Poloncarz Poloncarz County Executive Mark Poloncarz has submitted the Erie County Shared Services Savings Panel’s Plan to the County Legislature, a cost-savings proposal that could annually save taxpayers millions of dollars if specific initiatives are implemented.

The plan was compiled after gathering input and suggestions from a shared services panel that consisted of county officials and the mayors and supervisors of the three cities, 25 towns and 16 villages that make up Erie County, the release from Poloncarz’s office said.

“The process of working closely with our many partners in government to identify potential sharing of services and elimination of duplicative services initiatives began in mid-May and, through our combined efforts, resulted in 22 initiatives that could reduce the overall property tax levy by nearly five million dollars,” Poloncarz said in the release.

“Additionally, nine other initiatives were identified that could save millions more if these proposals bear fruit. While these anticipated savings do not measure up to the numerous consolidations, cooperative efforts and shared services that have previously taken place in our region, this plan contains entirely new initiatives that, if implemented, will reduce the size of government and be beneficial to our entire community.”

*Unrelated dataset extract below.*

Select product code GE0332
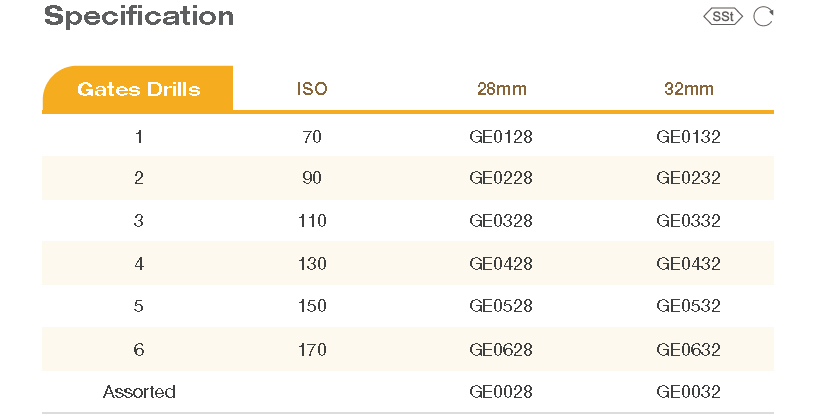Screen dimensions: 828x415 pyautogui.click(x=688, y=221)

The savings plan was drafted as part of the new Shared Services Initiative law that was passed as part of the 2017-18 state budget. Each county in New York had to establish a shared services panel as part of a statewide effort to generate property tax saving by facilitating operational collaboration between local governments.

The plan includes suggested shared services involving storm sewer maintenance, animal control services, engineering work, purchasing procedures and services that provide programming for senior citizens, recreation opportunities for children and sharing highway equipment, the release said.

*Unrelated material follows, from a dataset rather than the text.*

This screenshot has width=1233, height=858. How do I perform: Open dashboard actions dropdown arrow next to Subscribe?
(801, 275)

New York state law had established a tight timeline for the work to be completed.

The potential cost-saving ideas and plans were subject to three public hearings held earlier this summer. The proposed plan was presented to the legislature on July 31 for its comment, but not its approval, pursuant to state law.

If any comments are provided by the legislature, the Shared Services Panel will vote whether to accept or reject the final plan by no later than Friday, Sept. 15.

The final plan’s tax savings must be certified by the county executive to the state’s Budget Office by mid-September. The plan would then be publicly presented in October.

In May, the towns of Clarence and Lancaster entered into a formal agreement that will allow Lancaster to send compost materials to Clarence at its composting facility at 6185 Goodrich Road. The contract between the two towns will end Dec. 31, 2018, after which there will be an option to extend the term on a yearly basis, if both parties agree.

Clarence Supervisor Pat Casilio noted that the town would choose to opt out of several initiatives proposed by the county unless such plans could provide definitive numbers that would prove to be economically viable for the town.